JAKARTA, Kompas.com – Lonjakan harga bahan bakar minyak (BBM) nonsubsidi, terutama jenis beroktan tinggi, mendorong sebagian pemilik kendaraan untuk mencari alternatif penghematan biaya operasional. Salah satu praktik yang mulai marak adalah mencampur bensin dengan nilai Research Octane Number (RON) yang berbeda dalam satu tangki.
Tujuannya sederhana: tetap berhemat tanpa harus beralih sepenuhnya ke BBM yang lebih mahal. Namun, efektivitas dan potensi kerugian dari kebiasaan ini masih menjadi pertanyaan.
Potensi Risiko Mencampur BBM
Menurut pakar konversi energi dan guru besar Institut Teknologi Bandung (ITB), Tri Yuswidjajanto Zaenuri, mencampur BBM pada dasarnya tidak menimbulkan masalah asalkan nilai oktan hasil campuran masih berada dalam rentang yang direkomendasikan oleh pabrikan kendaraan.
“Secara prinsip tidak masalah, karena nilai oktannya akan berada di antara keduanya. Tapi kalau hasil campurannya turun di bawah yang disyaratkan pabrikan, di situlah mulai berisiko,” ujar Tri kepada Kompas.com, Senin (20/4/2026).
Tri menjelaskan bahwa setiap mesin dirancang dengan kebutuhan oktan spesifik untuk memastikan proses pembakaran terjadi pada waktu yang tepat. Apabila nilai oktan terlalu rendah, bahan bakar dapat terbakar lebih awal akibat tekanan dan suhu tinggi di ruang bakar.
“Kalau RON turun di bawah spesifikasi, mesin jadi rentan knocking. Dalam jangka panjang, jelas berbahaya,” tegas Tri.

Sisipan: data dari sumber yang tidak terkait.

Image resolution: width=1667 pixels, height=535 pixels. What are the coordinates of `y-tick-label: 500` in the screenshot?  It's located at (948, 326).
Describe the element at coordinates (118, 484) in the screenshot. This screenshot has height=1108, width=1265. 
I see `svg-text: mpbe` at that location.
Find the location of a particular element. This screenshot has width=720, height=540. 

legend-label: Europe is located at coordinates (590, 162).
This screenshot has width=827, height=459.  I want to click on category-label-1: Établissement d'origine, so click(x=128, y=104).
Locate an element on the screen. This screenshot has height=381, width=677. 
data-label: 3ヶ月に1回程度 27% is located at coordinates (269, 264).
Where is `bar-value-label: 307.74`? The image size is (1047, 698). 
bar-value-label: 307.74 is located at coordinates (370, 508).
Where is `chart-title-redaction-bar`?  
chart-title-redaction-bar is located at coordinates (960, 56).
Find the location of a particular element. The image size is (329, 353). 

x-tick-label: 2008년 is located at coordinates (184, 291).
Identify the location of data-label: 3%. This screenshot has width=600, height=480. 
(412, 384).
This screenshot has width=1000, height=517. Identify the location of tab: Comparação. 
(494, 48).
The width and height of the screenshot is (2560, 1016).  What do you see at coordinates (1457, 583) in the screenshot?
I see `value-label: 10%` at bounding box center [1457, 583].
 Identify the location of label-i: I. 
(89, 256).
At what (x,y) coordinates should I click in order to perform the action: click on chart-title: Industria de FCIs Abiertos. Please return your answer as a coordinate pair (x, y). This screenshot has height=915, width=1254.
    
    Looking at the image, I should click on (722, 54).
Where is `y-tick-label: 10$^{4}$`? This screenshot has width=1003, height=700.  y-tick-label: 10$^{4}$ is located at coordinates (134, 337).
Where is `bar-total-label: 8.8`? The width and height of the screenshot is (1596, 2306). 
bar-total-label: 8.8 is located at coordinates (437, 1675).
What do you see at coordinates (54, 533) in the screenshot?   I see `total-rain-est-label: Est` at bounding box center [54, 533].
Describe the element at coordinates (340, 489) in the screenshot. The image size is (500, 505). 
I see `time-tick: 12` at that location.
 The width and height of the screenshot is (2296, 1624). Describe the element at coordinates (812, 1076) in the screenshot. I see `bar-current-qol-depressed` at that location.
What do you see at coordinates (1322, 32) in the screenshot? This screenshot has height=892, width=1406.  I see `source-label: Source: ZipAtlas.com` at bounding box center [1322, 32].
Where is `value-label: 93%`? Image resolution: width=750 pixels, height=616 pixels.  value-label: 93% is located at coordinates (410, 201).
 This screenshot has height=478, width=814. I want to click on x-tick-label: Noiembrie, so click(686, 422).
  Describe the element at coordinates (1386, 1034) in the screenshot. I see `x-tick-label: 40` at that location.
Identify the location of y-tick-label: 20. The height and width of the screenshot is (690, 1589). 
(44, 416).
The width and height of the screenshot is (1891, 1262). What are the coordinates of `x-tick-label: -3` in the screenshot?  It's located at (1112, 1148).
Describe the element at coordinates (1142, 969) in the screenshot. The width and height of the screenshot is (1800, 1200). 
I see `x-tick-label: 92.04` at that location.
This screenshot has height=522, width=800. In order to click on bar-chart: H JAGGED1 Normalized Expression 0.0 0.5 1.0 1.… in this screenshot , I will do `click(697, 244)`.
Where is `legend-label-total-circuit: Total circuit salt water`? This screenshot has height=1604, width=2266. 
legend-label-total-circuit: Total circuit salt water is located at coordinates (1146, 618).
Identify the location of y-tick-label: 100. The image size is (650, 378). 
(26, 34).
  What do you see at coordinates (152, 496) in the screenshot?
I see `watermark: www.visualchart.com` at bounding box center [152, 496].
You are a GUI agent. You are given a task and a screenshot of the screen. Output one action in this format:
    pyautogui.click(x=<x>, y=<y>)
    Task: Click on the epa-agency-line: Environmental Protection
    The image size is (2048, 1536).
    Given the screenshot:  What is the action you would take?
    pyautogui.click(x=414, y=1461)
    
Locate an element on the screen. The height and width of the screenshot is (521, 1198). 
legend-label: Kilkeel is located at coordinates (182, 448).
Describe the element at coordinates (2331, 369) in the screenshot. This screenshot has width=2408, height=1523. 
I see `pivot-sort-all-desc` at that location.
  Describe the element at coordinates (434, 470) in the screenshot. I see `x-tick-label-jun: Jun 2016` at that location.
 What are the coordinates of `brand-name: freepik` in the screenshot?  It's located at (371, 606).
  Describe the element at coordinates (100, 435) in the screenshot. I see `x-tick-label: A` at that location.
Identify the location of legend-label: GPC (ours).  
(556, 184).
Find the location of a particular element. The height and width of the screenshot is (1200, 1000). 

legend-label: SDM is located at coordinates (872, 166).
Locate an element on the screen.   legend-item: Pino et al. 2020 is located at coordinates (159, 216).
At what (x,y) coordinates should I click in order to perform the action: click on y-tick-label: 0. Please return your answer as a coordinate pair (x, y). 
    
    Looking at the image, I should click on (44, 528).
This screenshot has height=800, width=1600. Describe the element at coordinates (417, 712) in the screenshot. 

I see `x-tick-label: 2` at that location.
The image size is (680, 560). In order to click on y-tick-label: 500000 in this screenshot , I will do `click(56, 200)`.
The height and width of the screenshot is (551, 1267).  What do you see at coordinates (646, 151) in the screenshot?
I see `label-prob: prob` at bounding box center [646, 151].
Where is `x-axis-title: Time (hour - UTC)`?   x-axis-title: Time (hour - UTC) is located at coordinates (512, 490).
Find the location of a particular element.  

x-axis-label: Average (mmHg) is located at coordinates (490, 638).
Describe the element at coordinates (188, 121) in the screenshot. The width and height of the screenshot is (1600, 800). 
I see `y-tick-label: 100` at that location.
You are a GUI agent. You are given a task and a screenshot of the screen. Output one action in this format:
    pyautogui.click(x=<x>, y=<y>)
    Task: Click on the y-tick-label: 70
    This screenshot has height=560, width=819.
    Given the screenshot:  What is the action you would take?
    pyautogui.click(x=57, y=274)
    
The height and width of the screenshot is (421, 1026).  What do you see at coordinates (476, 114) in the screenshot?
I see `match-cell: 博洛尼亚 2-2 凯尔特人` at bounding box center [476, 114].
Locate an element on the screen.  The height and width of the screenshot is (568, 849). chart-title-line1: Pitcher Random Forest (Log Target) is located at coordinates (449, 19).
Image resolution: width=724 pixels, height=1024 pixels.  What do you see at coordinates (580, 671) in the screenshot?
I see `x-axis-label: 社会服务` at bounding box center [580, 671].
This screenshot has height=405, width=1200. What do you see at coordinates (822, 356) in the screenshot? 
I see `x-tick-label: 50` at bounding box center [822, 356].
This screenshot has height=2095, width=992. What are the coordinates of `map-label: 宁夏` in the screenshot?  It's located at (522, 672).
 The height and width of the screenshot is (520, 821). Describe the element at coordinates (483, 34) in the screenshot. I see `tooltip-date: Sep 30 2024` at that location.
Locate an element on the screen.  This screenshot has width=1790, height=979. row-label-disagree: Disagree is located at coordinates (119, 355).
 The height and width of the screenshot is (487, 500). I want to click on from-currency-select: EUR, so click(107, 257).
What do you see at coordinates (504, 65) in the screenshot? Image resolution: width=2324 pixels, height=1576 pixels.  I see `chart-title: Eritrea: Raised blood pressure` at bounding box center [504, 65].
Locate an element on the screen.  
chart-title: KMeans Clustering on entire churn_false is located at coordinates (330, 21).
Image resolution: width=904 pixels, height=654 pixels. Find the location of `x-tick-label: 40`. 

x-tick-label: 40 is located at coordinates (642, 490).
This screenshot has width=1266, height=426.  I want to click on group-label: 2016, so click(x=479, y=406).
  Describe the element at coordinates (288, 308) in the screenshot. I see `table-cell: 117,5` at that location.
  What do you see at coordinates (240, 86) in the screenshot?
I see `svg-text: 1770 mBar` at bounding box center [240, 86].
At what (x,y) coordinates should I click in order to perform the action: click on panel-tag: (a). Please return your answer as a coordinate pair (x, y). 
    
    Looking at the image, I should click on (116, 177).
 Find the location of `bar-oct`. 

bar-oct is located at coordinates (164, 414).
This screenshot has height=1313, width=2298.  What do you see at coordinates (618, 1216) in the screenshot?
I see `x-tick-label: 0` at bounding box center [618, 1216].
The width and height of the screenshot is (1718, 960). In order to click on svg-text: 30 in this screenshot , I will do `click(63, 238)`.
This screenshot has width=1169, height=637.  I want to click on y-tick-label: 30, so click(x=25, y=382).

Gejala knocking biasanya ditandai dengan bunyi ‘ngelitik’ pada mesin. Dalam jangka pendek, dampaknya terasa pada penurunan performa dan respons kendaraan yang menjadi lebih berat. Jika kondisi ini terjadi secara terus-menerus, kerusakan komponen vital seperti piston dan katup mesin dapat tidak terhindarkan.
Oktan Lebih Tinggi, Apakah Selalu Menguntungkan?
Di sisi lain, penggunaan BBM dengan oktan lebih tinggi dari rekomendasi pabrikan umumnya aman dan tidak langsung merusak mesin. Namun, keuntungan signifikan juga tidak selalu didapatkan.
Tri memaparkan bahwa sistem pengapian mesin telah disetel sesuai dengan karakteristik bahan bakar tertentu. Jika oktan yang digunakan terlalu tinggi dari kebutuhan, proses pembakaran mungkin tidak terjadi pada titik optimal sesuai rancangan mesin.
“Kalau lebih tinggi dari kebutuhan mesin, aman saja, tapi tidak selalu ada peningkatan performa yang signifikan,” kata Tri.
Dalam kondisi tersebut, tenaga mesin bisa terasa kurang maksimal, sehingga pengemudi cenderung menekan pedal gas lebih dalam. Konsekuensinya, konsumsi bahan bakar justru dapat menjadi lebih boros.
Artinya, mencampur BBM memang berpotensi memberikan penghematan nominal dalam satu kali pengisian. Namun, efisiensi tersebut belum tentu sebanding jika diimbangi dengan penurunan performa atau peningkatan konsumsi bahan bakar.
Oleh karena itu, pemilik kendaraan disarankan untuk tetap mematuhi rekomendasi pabrikan terkait penggunaan bahan bakar. Mencampur BBM mungkin dapat menjadi solusi sementara, namun bukan strategi ideal untuk jangka panjang.
Pada akhirnya, pemilihan bahan bakar tidak hanya berkutat pada harga, tetapi juga pada upaya memastikan mesin bekerja optimal dan tetap awet.